** Problems to work on **
1: Using the article on the Shenzhou-23 launch, answer each question briefly.
(a) Which rocket carried the three astronauts?
(b) How long have Tiangong crews usually stayed before being replaced?
(c) At which university is Richard de Grijs a professor?
2: Write a continuation of the article on the Shenzhou-23 launch that picks up after its final sentence.

** Document extract **
--

Lai Ka-ying joins Shenzhou-23 launch to Tiangong Space Station
China launched the Shenzhou-23 mission on Sunday from the Jiuquan launch centre in north-western China, sending three astronauts to the tiangong space station. Lai Ka-ying, 43, became the first astronaut from Hong Kong to go into space.
The crew will carry out scientific work in life sciences, materials science, fluid physics and medicine, while one astronaut is due to spend a full year in orbit for the first time in China’s programme.
Jiuquan launch centre mission
The Long March 2-F rocket lifted off carrying Lai, Zhu Yangzhu and Zhang Zhiyuan. Zhu, a 39-year-old space engineer, and Zhang, a 39-year-old former air force pilot, are both flying in space for the first time.
China’s space agency will name later which astronaut will remain in orbit for the full year. Tiangong crews have usually stayed for about six months before replacement, making the longer stay a deliberate shift in how China is using the station.
Richard de Grijs on orbit
Richard de Grijs, an astrophysicist and professor at Macquarie University, said, “A year in orbit pushes both hardware and humans into a different operational regime compared with the shorter Shenzhou missions of the programme’s earlier phases”.

--

** Information shown **

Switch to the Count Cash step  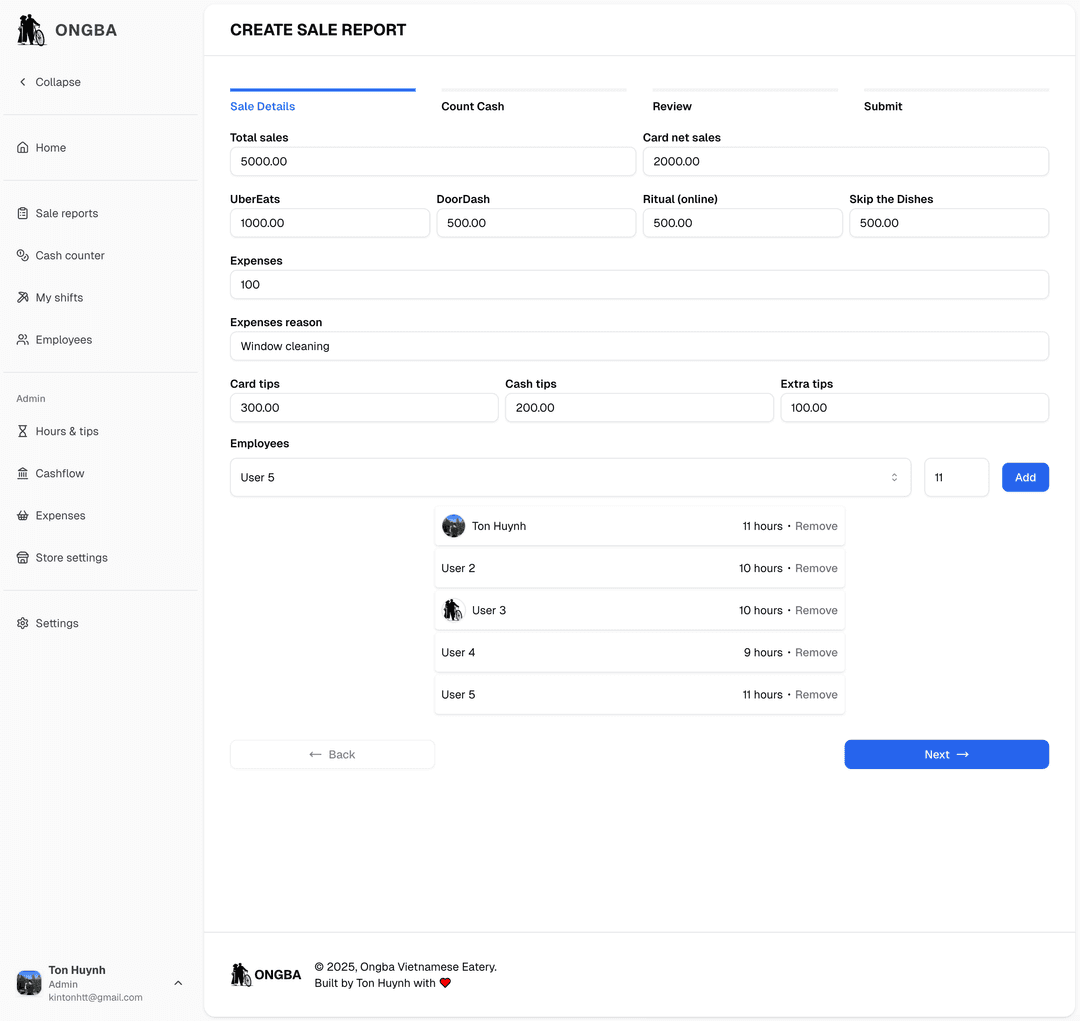(x=472, y=106)
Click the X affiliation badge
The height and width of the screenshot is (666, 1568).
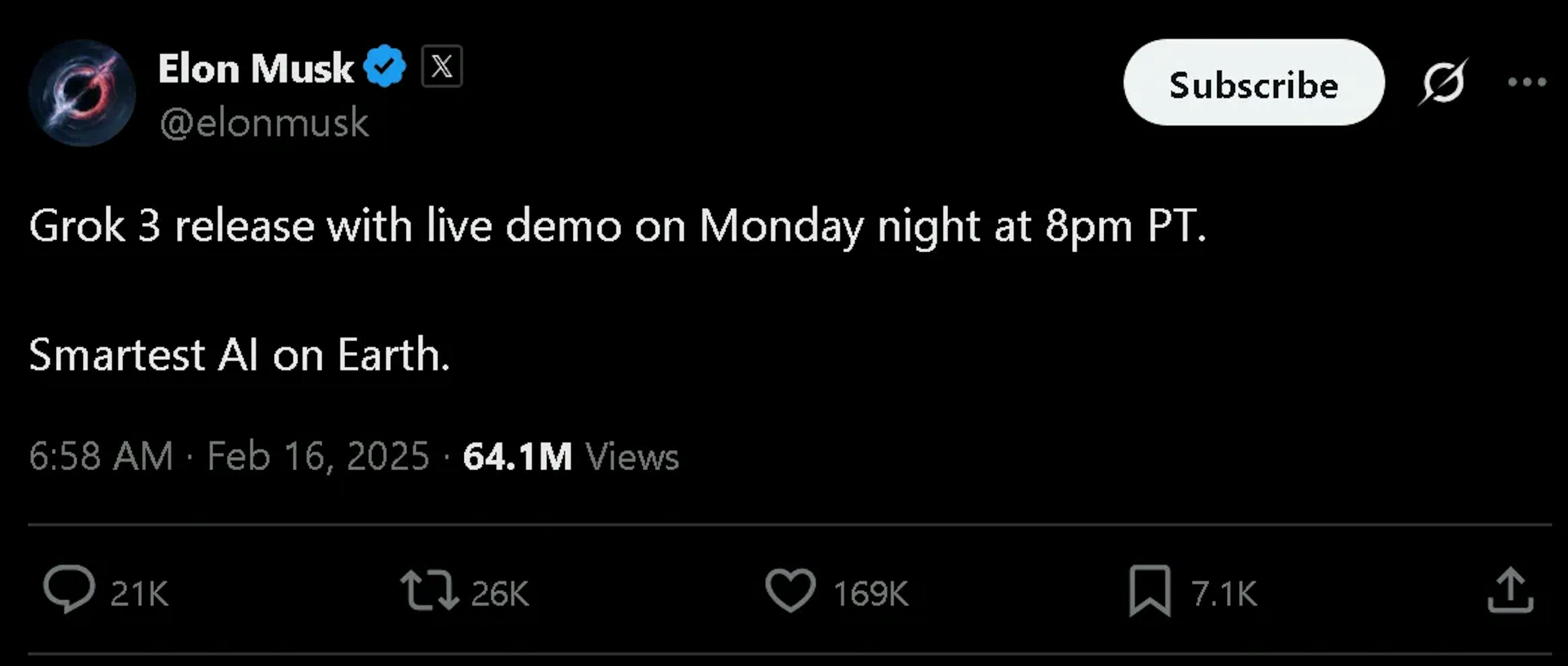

--

** Answers provided **
1:
(a) The Long March 2-F.
(b) About six months.
(c) Macquarie University.

2:
The mission also fits into China’s wider plans for human spaceflight. Beijing has expanded its space programmes over the last 30 years with billions of dollars in investment, aims to land astronauts on the moon before 2030, plans an orbital test flight of its Mengzhou spacecraft in 2026 and hopes to complete the first phase of the International Lunar Research Station by 2035.
Pakistan astronaut to Tiangong
China also plans to welcome its first foreign astronaut from Pakistan to the tiangong space station by the end of this year. For readers watching China’s space programme, the immediate milestone is the start of a mission that will test longer stays in orbit and place Hong Kong’s first astronaut in space on a crew heading to Tiangong.